I’m sitting here trying not to feel foolish, too scared to leave my bedroom. I don’t know what to do… I’m at my wit’s end. Please help.
My husband is just outside the door and I’m afraid what he’ll do if I… Oh God, that sounds like he’s… no, no let me explain.
Ricky and I were on a hiking trip earlier this week. We were winding along a trail deep in a gorge, and it was just after sunset, so the gorge was dark with shadows. I never saw anything myself, but Ricky swore he spotted a lost child. He went off the path with our dog Gordie. I couldn’t keep up. Eventually he came back, looking anguished. Gordie had apparently run off snarling into the darkness, and he worried our pit bull was going to maul some lost kid out there.
“I don’t know what’s gotten into him,” he said.
Gordie is a good dog most of the time, but he can be aggressive with strangers coming to our home. It wasn’t completely outside the realm of possibility for him to bite if he thought we were threatened. Though it seemed odd a child would trigger that response. I pressed my husband for a description of this child, and he admitted he “didn’t get a good look” but said he thought the kid was “naked” and that he mostly thought it was a child because he heard talking. I suggested he may have heard a baby deer or other animal, and wouldn’t that be something Gordie would be more likely to chase? And wouldn’t a kid, a talking kid, answer our shouts?
He agreed. Even so, we searched awhile longer before the twilight became too dark and we returned to the cabin where we were staying.
The next morning, Gordie was back, scratching at the cabin door. We’d lost the spark for hiking so cut our trip short and drove back home.
That’s when it all got strange.
I have insomnia sometimes, so I stay downstairs watching TV while Ricky sleeps upstairs. I was on the sofa, glazed over watching some late night show, when I heard talking. I assumed it was Ricky. But I couldn’t make out any distinct words. I called out and there was no reply. I went back to watching my show, but a while later heard it start again, so I got up and went into the kitchen.

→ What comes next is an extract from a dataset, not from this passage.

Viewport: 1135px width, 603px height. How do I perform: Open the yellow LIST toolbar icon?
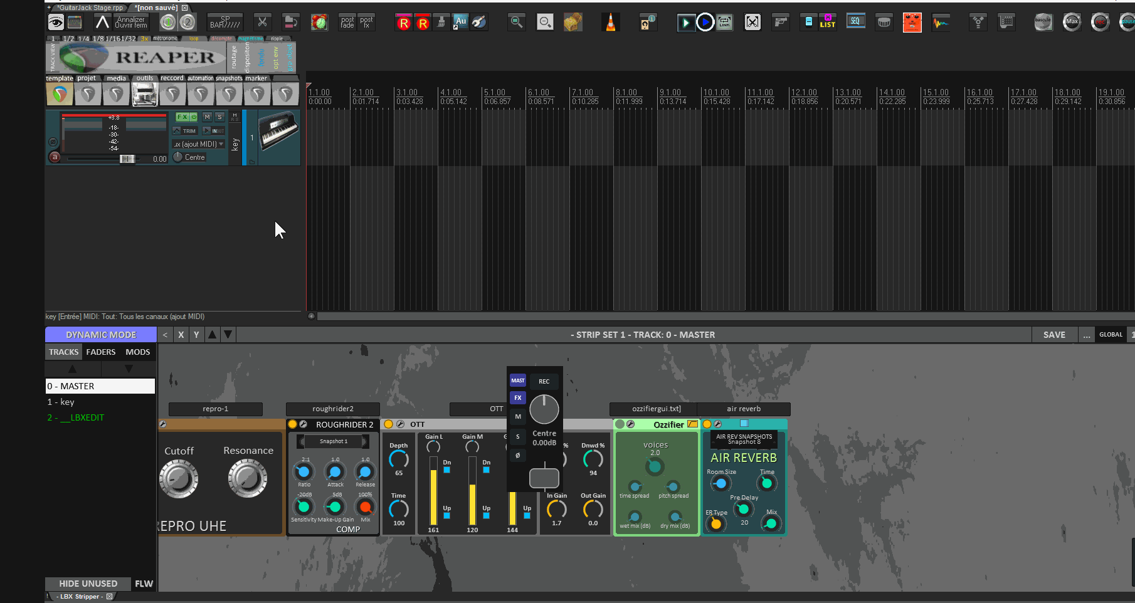pyautogui.click(x=827, y=23)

There was a child in our kitchen. Or at least that was my first impression in the dim lighting. But it wasn’t a child. It was Gordie. Our dog was standing on his hind legs, just standing in the middle of the room, shoelaces of drool dribbling from his jaws, and he was making these grunting sounds. He stopped the moment I came in, and he was back on all fours again, looking at me.

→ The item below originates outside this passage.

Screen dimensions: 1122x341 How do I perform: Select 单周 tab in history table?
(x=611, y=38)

When I told Ricky, he said I must’ve been seeing things.
But I’m telling you, the dog was on his hind legs, trying to talk.
Next morning, Ricky kept teasing me about Gordie and saying stuff to our dog like, “Hey Gordie, grab me a cup of coffee, would ya?” Or “Hey can you answer the phone for me?” Gordie would just stare at him. Honestly he was still acting a little strange but after Ricky’s teasing I was done worrying about the dog, so I left for work.
I was on lunch break when I got the texts from Ricky:
RICKY: Heard talking. Thought it was you but just found Gordie downstairs.
RICKY: Something wrong, he’s making weird noises and think he’s got mange? He’s losing some skin.
RICKY: OMW to vet
I called, but Ricky never talks on the phone while driving so it didn’t surprise me it went to voicemail. I texted him to call me after he got to the vet.
After work, I checked my phone. Ricky hadn’t texted.
On my drive home I tried calling multiple times to no answer.
Ricky was not home. Most vets close by 6pm, so where was my husband? I checked his location on my phone, and to my surprise he wasn’t far at all, maybe ten minutes away.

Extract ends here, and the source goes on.